DEFINITIVE AGREEMENT
Exhibit 10.2
This
Definitive Agreement (“Agreement”) effective as of April 30, 2010 (the
“Effective Date”) is entered into by and between Altairnano, Inc. (“Altair”),
The Xxxxxxx-Xxxxxxxx Company (“Xxxxxxx-Xxxxxxxx”) and AlSher Titania LLC
(“AlSher”), (collectively, the “Parties”).
WHEREAS,
Altair and Xxxxxxx-Xxxxxxxx formed the limited liability company AlSher,
pursuant to that certain Limited Liability Company Agreement of AlSher Titania
LLC dated April 24, 2007 (the “LLC Agreement”), to develop and commercialize (a)
processes for the conversion of ore into titanium containing materials, and (b)
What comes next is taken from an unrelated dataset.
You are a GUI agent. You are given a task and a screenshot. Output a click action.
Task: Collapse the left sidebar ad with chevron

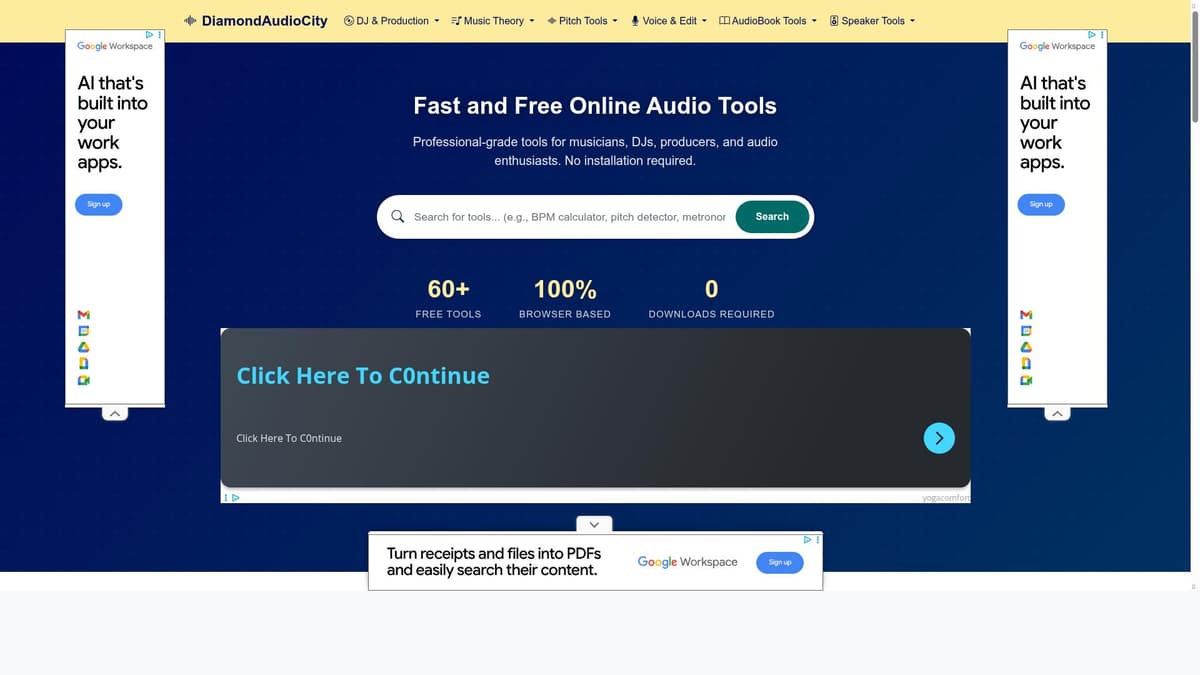(115, 413)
implement the Altair Hydrochloric Pigment Process (“AHPP”) and methods of using
AHPP for the cost effective production of titanium dioxide pigment (the
“Business”).
WHEREAS,
Altair owns 70% of the membership interest of AlSher and Xxxxxxx-Xxxxxxxx owns
30% of the membership interest of AlSher.
WHEREAS,
Xxxxxxx-Xxxxxxxx is interested in securing further financing or seeking
additional investors on behalf of AlSher to further the Business and Altair
desires withdraw as a member of AlSher.
NOW,
THEREFORE, in consideration of the mutual covenants and agreements herein
contained, the Parties hereby agree to the following.
1. Transfer of Membership
Interest.
a. Transfer. As
of the Effective Date, Altair hereby withdraws as a member of AlSher and
transfers all of its membership interest in AlSher to
AlSher. Xxxxxxx-Xxxxxxxx hereby consents to such withdrawal and
transfer. Timely after the transfer and in any event within 30
calendar days after the transfer, Altair will deliver copies of all “Business
Records” of AlSher to Xxxxxxx-Xxxxxxxx, including but not limited to all
material information reasonably related to the application and use of
intellectual property that has been and will continue to be the subject the
existing agreements between Altair, Xxxxxxx-Xxxxxxxx and/or AlSher, financial
statements, tax returns, general ledgers, bank statements, accounting data,
customer lists, customer contracts and purchase orders, product and pricing
information, market studies, strategic plans, supplier and creditor information,
contracts, pending contracts, quotations, information regarding assets and
liabilities, information regarding pending or threatened litigation or any other
claims that may be asserted against AlSher, and all other business records
relating to AlSher which are in Altair’s possession. Altair
agrees to cooperate with Xxxxxxx-Xxxxxxxx in providing all Business Records that
may be reasonably requested in the future but not delivered or readily available
at the closing.
b. Consideration. In
addition to the mutual promises and agreements among the Parties set forth in
this Agreement:
(i) to
the extent that AlSher receives Payments generated from the Business or
licensing of the technology related to the Business, AlSher will pay to Altair
***** of the net of such Payments when received from any source, subject to a
maximum of $3,000,000 (“Maximum Payment”). The term “Payments” is defined as
compensation or revenue such as, but not limited to, royalty payments, product
sales payments (net of reasonable freight, trade discounts, distribution
allowances shown on invoices, returns, taxes, duties or other governmental
charges levied on or measured by the billing amount, costs of goods sold, which
includes raw materials, production costs, all third party distribution and third
party storage related costs, technical costs, and any freight, shipping and
handling costs with delivering the product to the customer and less discounts,
rebates, returns, and all other sales adjustments, the foregoing calculated in
accordance with GAAP as applicable), licensing payments, milestone payments or
any other similar payments, less rebates, discounts, freight, returns of
products, and taxes. “Payments” does not include proceeds of loans,
equity investments, grants or other similar receipts.
(ii) Altair
is hereby released from the Contribution Agreement, dated April 24, 2007, by and
between Xxxxxxx-Xxxxxxxx, Altair and AlSher; and
(iii) Altair
is hereby released from its past, present and future obligations under the LLC
Agreement.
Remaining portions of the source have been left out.